— Problem description —
Wherever "next" shows up in the records below, copy the whole line.

(Collected data)
'''

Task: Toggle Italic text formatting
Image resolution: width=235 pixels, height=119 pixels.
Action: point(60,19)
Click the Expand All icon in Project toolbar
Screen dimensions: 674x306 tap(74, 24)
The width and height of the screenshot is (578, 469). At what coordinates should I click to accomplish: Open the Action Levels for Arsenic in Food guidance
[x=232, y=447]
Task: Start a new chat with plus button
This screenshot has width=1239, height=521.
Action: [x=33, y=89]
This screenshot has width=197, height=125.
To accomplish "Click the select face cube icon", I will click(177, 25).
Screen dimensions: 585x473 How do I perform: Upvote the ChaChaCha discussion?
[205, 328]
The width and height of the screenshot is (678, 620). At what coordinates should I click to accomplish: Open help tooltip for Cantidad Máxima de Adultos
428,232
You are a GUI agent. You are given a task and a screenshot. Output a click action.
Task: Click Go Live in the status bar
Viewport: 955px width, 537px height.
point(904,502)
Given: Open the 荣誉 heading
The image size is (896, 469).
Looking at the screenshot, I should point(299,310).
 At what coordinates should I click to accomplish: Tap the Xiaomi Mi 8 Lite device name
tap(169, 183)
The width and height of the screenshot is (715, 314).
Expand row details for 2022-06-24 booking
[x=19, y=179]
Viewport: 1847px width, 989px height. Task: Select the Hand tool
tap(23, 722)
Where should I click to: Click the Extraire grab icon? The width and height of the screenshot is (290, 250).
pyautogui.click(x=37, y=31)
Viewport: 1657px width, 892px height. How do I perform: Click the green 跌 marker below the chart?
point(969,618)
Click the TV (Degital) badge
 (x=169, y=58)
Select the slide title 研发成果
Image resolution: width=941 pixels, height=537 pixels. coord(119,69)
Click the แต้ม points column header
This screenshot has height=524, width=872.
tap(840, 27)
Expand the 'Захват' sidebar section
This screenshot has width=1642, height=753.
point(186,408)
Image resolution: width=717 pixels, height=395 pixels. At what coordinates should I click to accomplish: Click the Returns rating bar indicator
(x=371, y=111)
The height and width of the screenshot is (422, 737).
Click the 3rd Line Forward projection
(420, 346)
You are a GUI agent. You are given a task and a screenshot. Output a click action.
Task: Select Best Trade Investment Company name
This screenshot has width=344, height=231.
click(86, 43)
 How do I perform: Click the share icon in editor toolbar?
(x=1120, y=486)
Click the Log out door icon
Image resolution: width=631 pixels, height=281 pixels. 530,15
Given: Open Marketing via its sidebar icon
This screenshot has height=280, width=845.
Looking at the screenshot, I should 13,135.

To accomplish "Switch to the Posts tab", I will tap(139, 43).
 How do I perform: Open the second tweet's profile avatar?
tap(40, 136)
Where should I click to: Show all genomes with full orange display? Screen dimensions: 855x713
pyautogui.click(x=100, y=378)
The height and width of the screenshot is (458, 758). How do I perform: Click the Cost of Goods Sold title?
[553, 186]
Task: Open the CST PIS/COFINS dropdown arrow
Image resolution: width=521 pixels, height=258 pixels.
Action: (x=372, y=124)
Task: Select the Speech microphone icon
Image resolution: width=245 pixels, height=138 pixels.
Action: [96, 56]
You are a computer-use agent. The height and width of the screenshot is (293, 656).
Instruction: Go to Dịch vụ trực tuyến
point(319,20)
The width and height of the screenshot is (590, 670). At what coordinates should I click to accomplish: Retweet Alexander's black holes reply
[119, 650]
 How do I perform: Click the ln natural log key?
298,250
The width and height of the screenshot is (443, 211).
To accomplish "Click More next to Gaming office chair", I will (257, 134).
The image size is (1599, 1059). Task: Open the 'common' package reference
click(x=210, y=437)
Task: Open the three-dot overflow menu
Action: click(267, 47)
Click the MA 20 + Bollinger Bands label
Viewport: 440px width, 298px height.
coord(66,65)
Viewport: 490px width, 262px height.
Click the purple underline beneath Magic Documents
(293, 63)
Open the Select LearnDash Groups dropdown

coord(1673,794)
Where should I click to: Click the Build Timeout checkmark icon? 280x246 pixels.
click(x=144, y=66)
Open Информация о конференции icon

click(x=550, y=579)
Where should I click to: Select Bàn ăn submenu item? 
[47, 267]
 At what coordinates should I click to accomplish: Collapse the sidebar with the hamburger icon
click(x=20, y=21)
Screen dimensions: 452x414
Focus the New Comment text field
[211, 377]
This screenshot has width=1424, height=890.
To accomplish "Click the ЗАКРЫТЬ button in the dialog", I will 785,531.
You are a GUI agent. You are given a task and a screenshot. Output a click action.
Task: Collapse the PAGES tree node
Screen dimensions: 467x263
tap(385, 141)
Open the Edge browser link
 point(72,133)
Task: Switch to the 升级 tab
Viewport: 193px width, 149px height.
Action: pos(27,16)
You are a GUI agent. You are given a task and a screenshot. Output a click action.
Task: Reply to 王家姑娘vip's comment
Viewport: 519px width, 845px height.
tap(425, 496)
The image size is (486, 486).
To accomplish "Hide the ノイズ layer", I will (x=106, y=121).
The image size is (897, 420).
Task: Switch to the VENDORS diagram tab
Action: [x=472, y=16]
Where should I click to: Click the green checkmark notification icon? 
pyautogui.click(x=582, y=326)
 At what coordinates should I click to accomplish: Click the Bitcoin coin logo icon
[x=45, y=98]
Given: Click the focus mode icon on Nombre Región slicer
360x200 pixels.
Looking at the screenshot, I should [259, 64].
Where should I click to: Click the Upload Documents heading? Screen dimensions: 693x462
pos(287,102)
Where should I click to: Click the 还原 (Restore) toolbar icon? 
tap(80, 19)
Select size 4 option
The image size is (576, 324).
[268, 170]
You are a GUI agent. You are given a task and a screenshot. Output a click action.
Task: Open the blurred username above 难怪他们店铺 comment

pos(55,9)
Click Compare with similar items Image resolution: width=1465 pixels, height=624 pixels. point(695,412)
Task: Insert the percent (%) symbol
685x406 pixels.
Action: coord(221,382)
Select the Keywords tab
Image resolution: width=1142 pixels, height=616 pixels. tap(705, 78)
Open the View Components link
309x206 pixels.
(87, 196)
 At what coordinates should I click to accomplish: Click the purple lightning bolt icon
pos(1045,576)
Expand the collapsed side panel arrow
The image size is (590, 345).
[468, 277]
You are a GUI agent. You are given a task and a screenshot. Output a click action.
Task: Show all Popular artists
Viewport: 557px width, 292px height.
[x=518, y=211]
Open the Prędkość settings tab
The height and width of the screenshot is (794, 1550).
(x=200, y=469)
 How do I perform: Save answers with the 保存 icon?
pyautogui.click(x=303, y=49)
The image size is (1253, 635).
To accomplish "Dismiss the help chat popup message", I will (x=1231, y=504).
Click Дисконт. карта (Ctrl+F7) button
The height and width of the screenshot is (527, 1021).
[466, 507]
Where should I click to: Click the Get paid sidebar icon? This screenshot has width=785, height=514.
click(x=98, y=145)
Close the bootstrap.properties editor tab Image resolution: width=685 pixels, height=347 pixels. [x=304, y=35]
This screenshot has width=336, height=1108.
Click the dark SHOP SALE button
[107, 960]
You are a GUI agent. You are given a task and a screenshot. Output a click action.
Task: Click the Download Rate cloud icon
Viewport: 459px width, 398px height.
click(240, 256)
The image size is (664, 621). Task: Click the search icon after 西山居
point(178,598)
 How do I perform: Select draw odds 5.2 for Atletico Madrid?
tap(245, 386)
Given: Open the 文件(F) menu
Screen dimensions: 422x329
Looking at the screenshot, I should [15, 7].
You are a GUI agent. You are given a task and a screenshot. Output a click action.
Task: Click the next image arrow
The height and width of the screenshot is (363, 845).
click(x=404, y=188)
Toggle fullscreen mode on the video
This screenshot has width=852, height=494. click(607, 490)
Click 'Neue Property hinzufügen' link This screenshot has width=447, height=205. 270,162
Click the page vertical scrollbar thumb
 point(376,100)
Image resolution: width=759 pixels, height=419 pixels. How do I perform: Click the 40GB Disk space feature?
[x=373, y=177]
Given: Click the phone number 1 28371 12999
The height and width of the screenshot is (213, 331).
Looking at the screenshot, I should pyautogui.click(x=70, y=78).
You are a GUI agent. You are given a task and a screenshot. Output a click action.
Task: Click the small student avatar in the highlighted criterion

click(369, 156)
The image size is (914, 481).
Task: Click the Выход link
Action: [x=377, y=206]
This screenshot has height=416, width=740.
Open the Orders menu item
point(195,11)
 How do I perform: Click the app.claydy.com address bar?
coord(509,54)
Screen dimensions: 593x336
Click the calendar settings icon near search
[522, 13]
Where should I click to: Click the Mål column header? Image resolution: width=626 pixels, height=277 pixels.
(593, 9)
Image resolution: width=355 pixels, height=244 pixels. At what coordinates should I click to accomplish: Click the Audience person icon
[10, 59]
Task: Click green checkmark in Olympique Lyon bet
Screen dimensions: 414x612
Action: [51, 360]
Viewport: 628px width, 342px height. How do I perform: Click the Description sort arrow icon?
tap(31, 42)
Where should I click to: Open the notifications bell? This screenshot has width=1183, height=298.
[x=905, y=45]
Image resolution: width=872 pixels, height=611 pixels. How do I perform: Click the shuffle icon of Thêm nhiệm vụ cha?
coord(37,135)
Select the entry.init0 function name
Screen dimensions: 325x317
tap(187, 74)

'''

— Answer box —
To accomplish "Click More next to Gaming office chair", I will (257, 134).
Task: Click the next image arrow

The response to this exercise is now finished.